**Tugas Singkat 1**. Menurut teks tentang pengamanan Asian Games, berapa jumlah pasukan yang telah diturunkan menurut Iqbal?
**Tugas Singkat 2**. Tuliskan tanpa perubahan bagian teks tentang pengamanan Asian Games yang dibuka dengan kata-kata yang memuat "Namun, Zaki Mubarak" dan ditutup dengan "kata Zaki mengingatkan.".

Sementara khusus untuk Asian Games, Iqbal memastikan perhelatan besar tersebut akan aman. Ia menjamin perhelatan Asian Games akan terbebas dari aksi teror. “Sudah lebih dari 10.000 pasukan kami turunkan. Kami menjamin Asian Games aman terkendali,” kata Iqbal.

Namun, Zaki Mubarak tetap merekomendasikan agar aparat mulai memperluas jaringan pemantauan. Setelah melihat evolusi aksi teror, Zaki berharap kepolisian mulai melirik simpatisan di luar struktur JAD. Sehingga potensi ancaman teror bisa lebih ditekan.

"Jadi di struktur enggak ada, tapi harusnya polisi punya cara lain untuk melihat siapa yang aktif mendatangi penjara-penjara, aktif berkomunikasi dengan beberapa napi teroris yang ada di penjara,” kata Zaki mengingatkan.

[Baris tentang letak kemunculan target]

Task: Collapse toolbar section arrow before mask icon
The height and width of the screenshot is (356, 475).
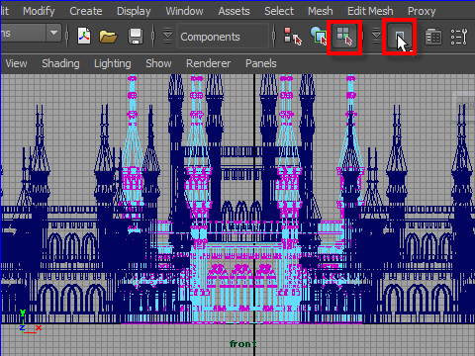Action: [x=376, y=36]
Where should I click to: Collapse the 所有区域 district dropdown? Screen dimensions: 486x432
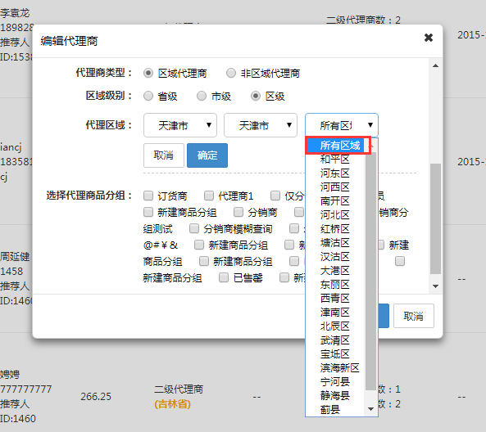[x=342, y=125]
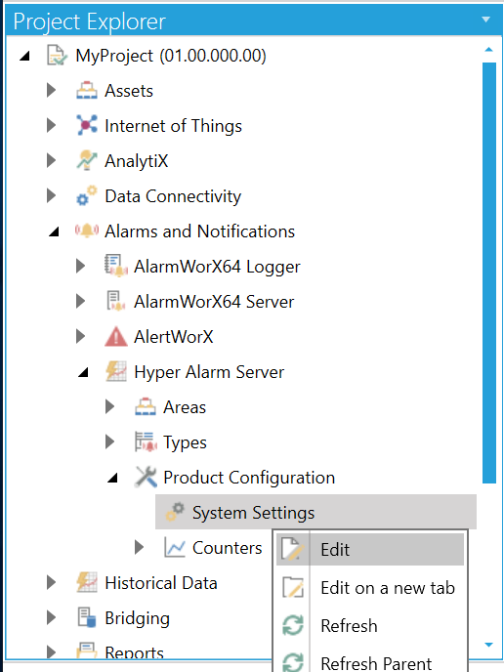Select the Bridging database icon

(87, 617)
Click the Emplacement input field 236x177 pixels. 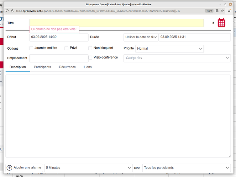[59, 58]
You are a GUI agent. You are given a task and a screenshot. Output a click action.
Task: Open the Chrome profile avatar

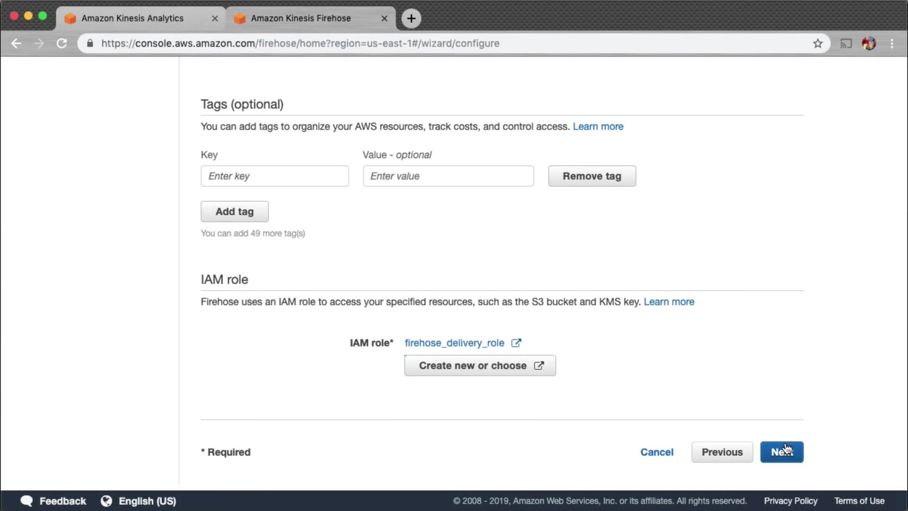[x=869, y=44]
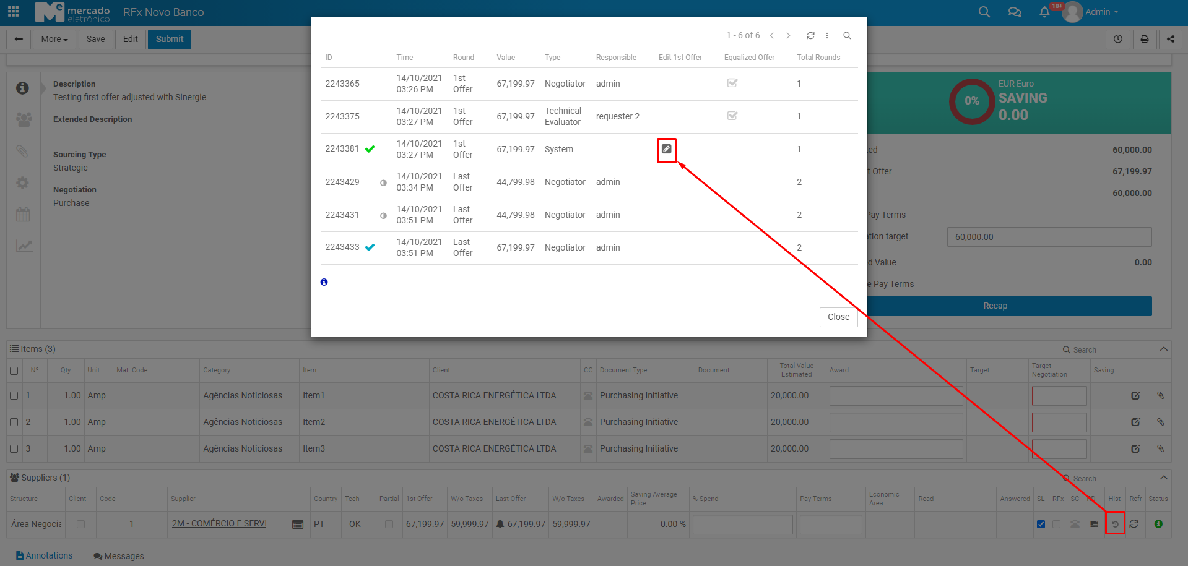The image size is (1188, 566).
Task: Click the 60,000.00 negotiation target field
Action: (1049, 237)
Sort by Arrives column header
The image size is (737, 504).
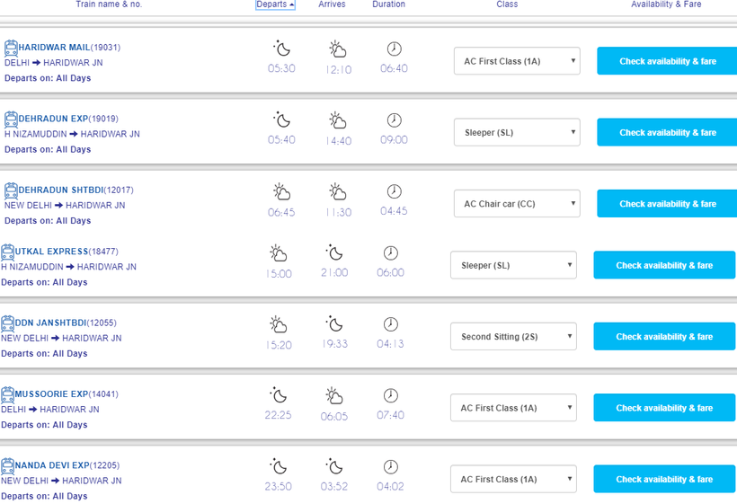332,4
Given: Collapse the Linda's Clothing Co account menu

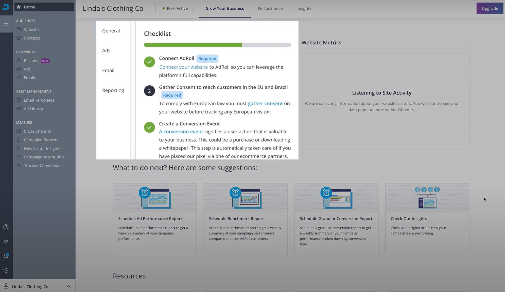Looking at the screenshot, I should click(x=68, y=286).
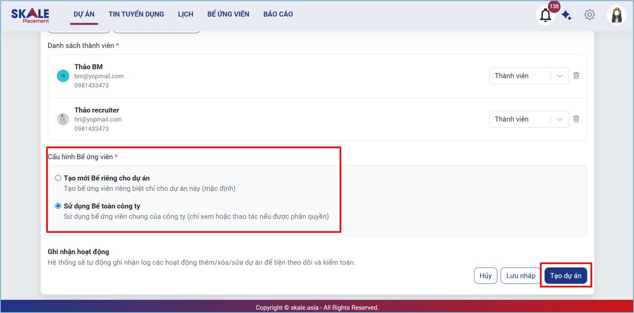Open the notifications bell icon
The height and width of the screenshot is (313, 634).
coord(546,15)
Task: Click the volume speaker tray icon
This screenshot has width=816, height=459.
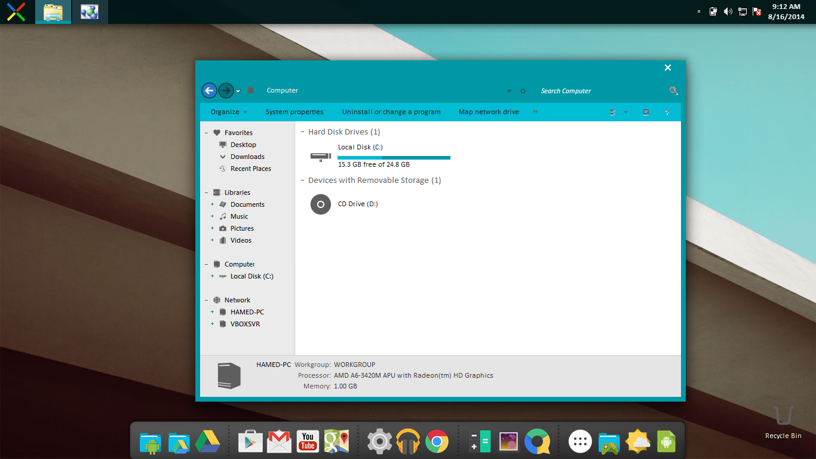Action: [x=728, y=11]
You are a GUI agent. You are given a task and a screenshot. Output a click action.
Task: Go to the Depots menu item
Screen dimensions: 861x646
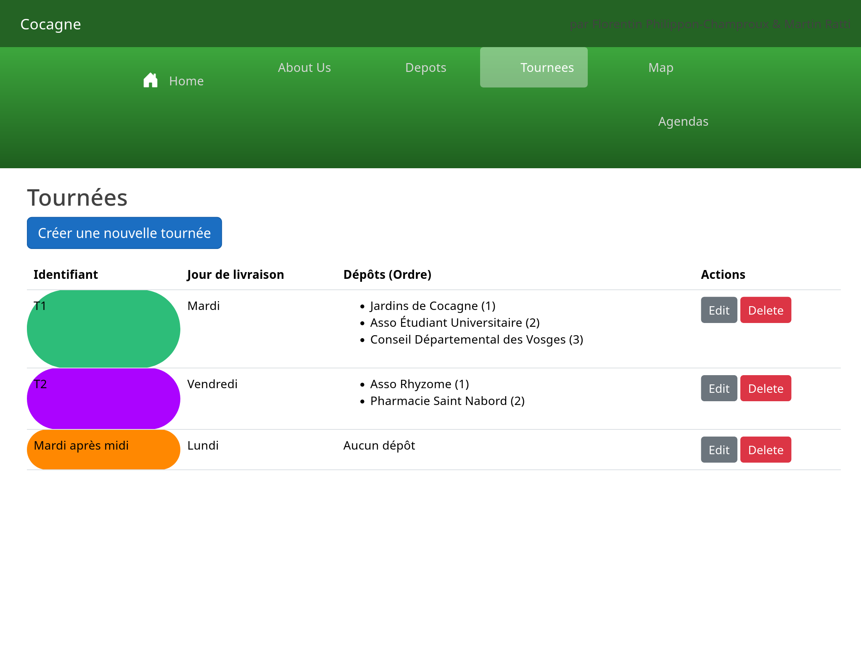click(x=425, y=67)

**Penyelesaian Latihan 1**. Lebih dari 10.000 pasukan.

**Penyelesaian Latihan 2**.
Namun, Zaki Mubarak tetap merekomendasikan agar aparat mulai memperluas jaringan pemantauan. Setelah melihat evolusi aksi teror, Zaki berharap kepolisian mulai melirik simpatisan di luar struktur JAD. Sehingga potensi ancaman teror bisa lebih ditekan.

"Jadi di struktur enggak ada, tapi harusnya polisi punya cara lain untuk melihat siapa yang aktif mendatangi penjara-penjara, aktif berkomunikasi dengan beberapa napi teroris yang ada di penjara,” kata Zaki mengingatkan.